As this community in Christ was new and had vastly different values than other kinds of communities back then, Christians often found themselves in conflict with their surrounding communities. The result was that fellowship in this new Gathering in Christ filled with the living presence of the Holy Spirit became the primary relationship network for those who came and believed. Each one of them all got a new identity as a beloved child of God in a new family-like fellowship that was known by its love. In this Christian fellowship every one of them no matter who they were could say, “I used to be nothing but now I am something. The Spirit of God is in me. I am a child of God the Father, a sister or brother to Jesus Christ the Son of God who is Lord of all Creation. And we are all family, a new humanity that loves. Without this love, I am nothing.”
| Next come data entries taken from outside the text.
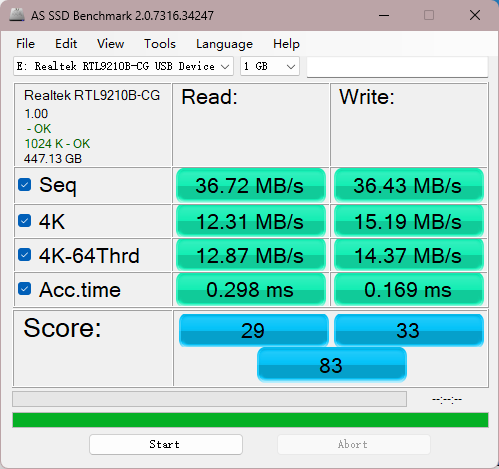Expand the 1 GB test size dropdown
This screenshot has width=499, height=469.
tap(270, 66)
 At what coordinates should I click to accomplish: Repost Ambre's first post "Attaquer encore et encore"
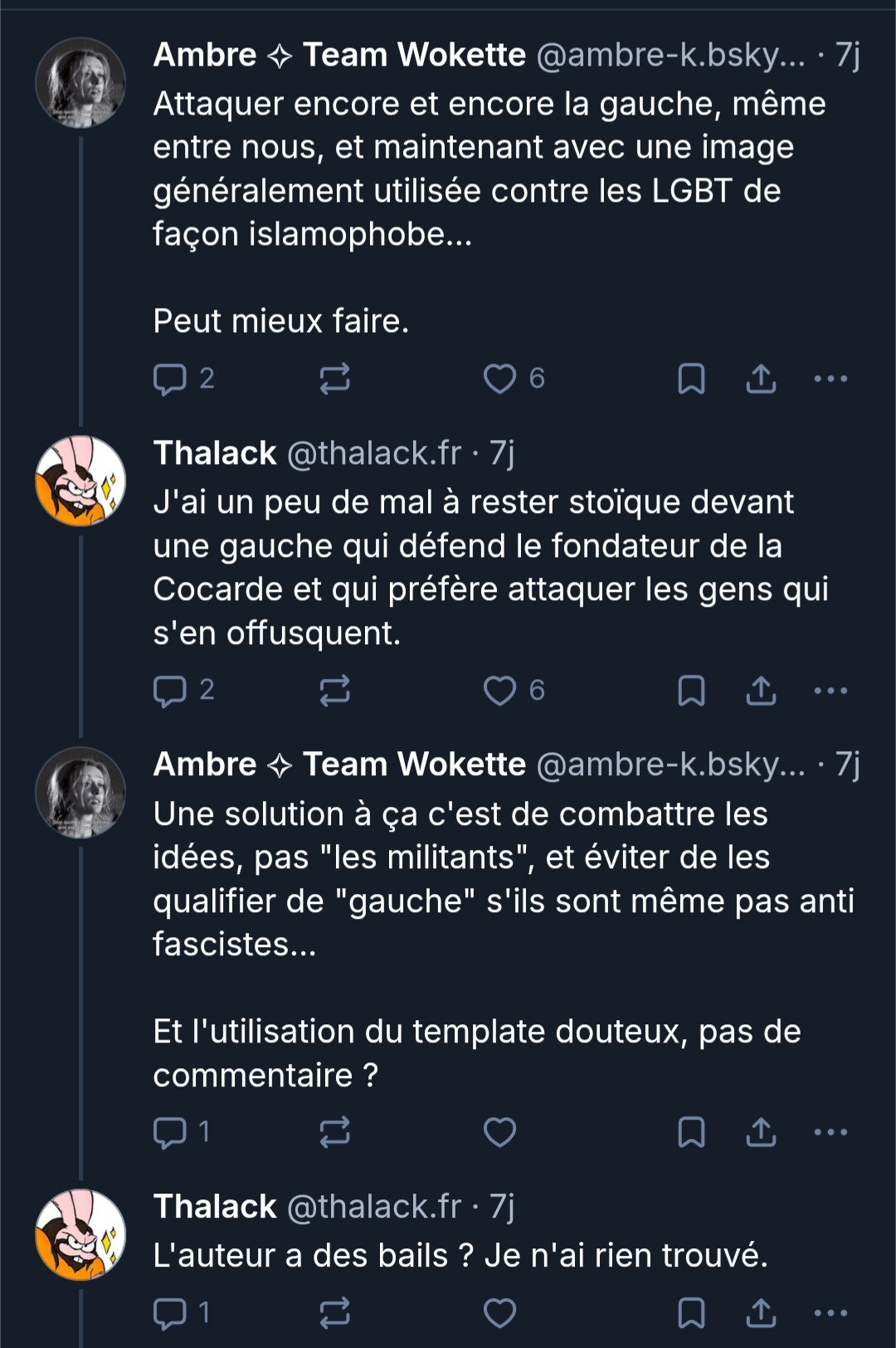(x=334, y=379)
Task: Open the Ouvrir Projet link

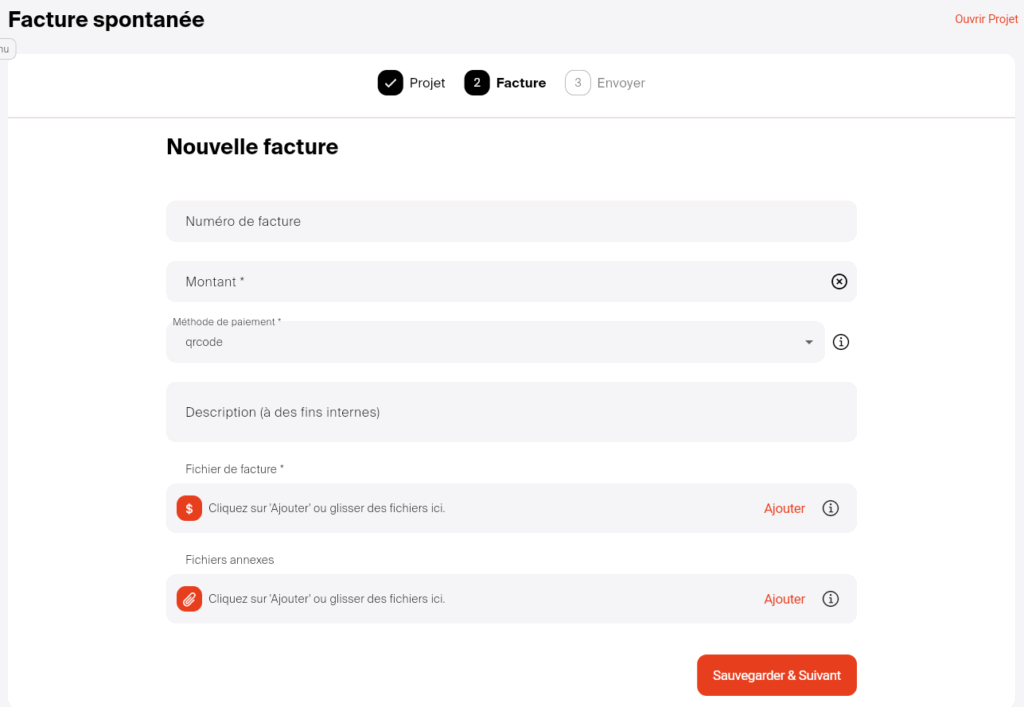Action: 986,19
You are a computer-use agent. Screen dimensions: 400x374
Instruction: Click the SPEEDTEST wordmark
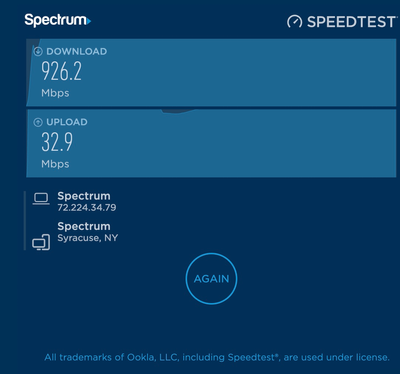click(352, 22)
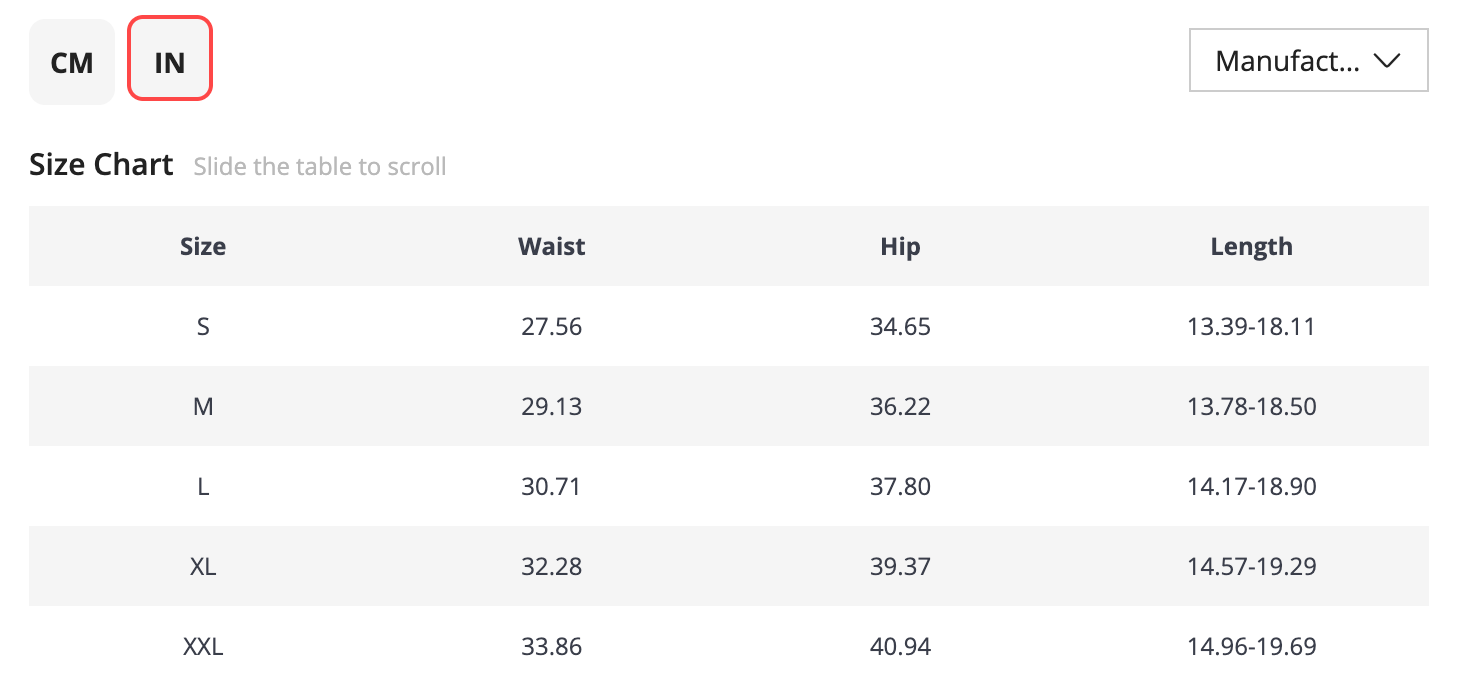Select the L size row label
Screen dimensions: 1468x692
click(x=203, y=486)
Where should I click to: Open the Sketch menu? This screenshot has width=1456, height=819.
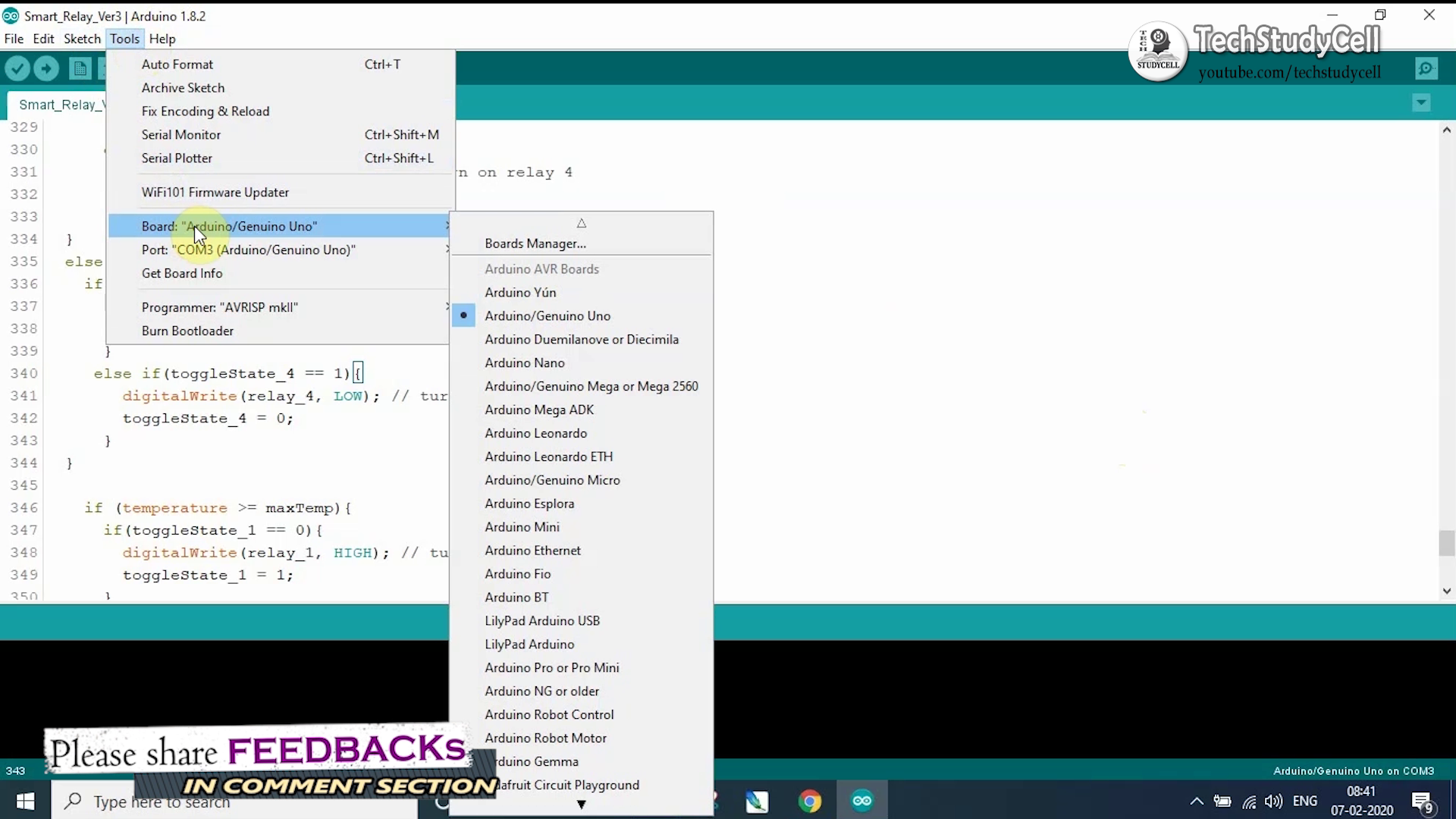[82, 39]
This love embodied in Christian community is the heart of the gathering. This love by which we are something rather than nothing is not a matter of private religion where good people just come to hear good talks on how to be a good person and then go on trying to live a good life. Being something requires that we gather together and listen to each other as we share our lives, our struggles, joys and pains. It requires that we learn hospitality and respect for everyone and not build boundaries to people whom we think are not like us. It requires that we do together that most crucial of all activities – prayer – even if it means we must pray out loud for one another. It requires that we make our Christian fellowship the primary fellowship of our lives. It requires that we study the Bible together and struggle with it together and do our best to live by it.
Being a community that embodies love in the image of God is why this congregation is here. This love is what makes us each “something”. We can have every kind of ministry under the sun that we think churches ought to do but if we have not love, we have nothing…we gain nothing…we are nothing. Love one another. Be something. Amen.